↓

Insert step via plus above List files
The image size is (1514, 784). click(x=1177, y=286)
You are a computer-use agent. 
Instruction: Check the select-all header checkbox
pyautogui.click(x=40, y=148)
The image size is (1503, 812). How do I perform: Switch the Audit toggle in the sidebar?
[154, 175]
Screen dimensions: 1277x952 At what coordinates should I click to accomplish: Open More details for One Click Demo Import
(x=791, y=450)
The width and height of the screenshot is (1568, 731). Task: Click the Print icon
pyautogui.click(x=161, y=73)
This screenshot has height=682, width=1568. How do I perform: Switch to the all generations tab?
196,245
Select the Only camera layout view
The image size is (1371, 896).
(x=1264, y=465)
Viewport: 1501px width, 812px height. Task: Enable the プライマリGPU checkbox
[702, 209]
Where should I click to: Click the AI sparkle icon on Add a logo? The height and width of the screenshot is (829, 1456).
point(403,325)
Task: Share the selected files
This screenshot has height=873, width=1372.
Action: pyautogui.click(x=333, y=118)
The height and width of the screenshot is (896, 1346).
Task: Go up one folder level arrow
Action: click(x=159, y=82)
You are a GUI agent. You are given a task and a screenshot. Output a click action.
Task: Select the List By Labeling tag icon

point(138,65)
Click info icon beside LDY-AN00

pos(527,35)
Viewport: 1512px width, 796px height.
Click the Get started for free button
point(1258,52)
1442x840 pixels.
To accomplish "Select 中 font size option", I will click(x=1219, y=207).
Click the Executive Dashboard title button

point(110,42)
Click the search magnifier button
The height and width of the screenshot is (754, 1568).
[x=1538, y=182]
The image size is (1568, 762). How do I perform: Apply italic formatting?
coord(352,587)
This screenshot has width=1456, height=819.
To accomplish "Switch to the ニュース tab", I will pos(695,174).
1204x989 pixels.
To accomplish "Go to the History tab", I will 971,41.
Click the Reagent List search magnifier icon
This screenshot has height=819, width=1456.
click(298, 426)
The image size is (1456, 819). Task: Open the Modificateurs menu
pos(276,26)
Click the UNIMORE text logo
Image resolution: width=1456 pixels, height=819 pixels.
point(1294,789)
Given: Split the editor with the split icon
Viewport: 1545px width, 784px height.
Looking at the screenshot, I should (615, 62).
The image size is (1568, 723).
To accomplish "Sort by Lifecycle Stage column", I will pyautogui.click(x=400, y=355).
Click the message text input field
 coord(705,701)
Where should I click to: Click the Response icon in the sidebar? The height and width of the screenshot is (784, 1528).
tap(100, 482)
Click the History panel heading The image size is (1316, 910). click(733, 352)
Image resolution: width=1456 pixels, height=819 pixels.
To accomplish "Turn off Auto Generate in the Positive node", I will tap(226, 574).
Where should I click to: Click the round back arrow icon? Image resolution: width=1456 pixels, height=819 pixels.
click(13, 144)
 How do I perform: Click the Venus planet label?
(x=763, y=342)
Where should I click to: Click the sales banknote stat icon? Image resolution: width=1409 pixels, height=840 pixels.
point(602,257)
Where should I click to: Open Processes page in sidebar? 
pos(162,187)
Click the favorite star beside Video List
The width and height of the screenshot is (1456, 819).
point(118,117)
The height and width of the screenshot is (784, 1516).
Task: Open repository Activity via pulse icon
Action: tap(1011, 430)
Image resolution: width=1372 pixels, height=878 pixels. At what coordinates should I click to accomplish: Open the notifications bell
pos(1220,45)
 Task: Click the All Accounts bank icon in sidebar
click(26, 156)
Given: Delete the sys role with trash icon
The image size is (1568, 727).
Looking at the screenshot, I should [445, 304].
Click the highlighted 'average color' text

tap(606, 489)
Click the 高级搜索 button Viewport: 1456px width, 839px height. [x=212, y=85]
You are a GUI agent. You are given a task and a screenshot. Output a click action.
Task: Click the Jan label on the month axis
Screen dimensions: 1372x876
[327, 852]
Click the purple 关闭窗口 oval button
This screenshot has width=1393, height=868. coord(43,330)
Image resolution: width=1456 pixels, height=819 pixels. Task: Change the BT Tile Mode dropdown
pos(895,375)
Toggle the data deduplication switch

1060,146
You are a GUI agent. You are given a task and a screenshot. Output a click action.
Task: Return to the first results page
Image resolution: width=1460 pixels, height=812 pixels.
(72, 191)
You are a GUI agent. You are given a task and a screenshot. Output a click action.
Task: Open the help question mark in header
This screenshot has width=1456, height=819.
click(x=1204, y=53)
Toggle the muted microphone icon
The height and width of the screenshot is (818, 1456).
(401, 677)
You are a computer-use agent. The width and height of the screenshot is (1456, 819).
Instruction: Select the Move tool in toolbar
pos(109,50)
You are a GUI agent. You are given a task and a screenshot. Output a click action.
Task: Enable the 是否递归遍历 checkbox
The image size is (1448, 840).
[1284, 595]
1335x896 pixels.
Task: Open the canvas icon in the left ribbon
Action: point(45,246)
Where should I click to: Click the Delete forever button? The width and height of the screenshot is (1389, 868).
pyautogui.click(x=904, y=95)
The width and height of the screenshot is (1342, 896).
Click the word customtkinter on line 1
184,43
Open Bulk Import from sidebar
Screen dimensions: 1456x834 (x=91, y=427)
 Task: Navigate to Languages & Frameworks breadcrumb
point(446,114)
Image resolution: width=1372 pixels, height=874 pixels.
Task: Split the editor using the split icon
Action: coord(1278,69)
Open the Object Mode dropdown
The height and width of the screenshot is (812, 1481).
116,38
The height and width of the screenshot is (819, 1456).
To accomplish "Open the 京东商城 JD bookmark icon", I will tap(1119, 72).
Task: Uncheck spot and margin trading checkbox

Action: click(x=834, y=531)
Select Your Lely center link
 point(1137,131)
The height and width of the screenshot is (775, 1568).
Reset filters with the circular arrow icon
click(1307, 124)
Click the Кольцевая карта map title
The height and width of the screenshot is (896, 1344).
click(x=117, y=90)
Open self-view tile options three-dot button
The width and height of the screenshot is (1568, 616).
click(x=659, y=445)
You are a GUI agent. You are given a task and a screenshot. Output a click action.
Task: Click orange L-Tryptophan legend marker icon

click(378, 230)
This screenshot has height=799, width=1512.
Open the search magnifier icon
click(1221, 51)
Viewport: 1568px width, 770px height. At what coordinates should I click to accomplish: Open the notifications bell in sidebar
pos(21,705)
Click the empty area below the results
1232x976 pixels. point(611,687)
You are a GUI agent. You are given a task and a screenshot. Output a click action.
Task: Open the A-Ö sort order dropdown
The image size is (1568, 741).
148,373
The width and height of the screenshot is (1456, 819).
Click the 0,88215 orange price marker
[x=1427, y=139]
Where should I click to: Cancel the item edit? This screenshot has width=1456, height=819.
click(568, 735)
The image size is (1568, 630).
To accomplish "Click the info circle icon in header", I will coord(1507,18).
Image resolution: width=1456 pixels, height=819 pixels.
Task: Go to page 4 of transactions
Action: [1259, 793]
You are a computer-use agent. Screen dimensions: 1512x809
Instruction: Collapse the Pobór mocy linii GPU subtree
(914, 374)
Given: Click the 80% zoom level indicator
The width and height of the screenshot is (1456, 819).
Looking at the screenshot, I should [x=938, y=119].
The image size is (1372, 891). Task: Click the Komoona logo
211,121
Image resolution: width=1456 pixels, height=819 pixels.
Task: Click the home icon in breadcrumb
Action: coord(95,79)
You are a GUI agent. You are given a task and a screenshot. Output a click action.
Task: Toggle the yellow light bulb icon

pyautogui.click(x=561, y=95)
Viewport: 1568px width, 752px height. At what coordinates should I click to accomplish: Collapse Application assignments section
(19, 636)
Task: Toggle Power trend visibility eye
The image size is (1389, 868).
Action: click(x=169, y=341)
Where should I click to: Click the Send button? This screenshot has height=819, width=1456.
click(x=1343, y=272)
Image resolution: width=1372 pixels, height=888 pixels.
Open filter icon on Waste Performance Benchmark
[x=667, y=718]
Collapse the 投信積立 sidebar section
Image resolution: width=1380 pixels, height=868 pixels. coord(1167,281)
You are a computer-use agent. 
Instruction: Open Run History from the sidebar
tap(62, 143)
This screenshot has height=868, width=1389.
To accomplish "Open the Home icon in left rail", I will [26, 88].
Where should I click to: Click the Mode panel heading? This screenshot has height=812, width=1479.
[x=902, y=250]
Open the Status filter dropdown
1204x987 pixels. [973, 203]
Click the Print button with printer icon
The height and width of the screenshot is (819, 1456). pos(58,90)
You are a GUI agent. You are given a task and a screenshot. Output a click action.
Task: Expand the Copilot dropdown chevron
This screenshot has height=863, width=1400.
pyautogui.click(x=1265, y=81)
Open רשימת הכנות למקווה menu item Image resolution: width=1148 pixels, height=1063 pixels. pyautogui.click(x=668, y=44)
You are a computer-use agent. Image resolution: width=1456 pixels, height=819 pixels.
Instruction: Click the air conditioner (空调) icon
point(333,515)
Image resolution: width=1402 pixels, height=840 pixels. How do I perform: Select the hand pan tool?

↑

For the word "computer", count the lines of the records that contain it and give only the number.

- **RESPONSE BOX**: 5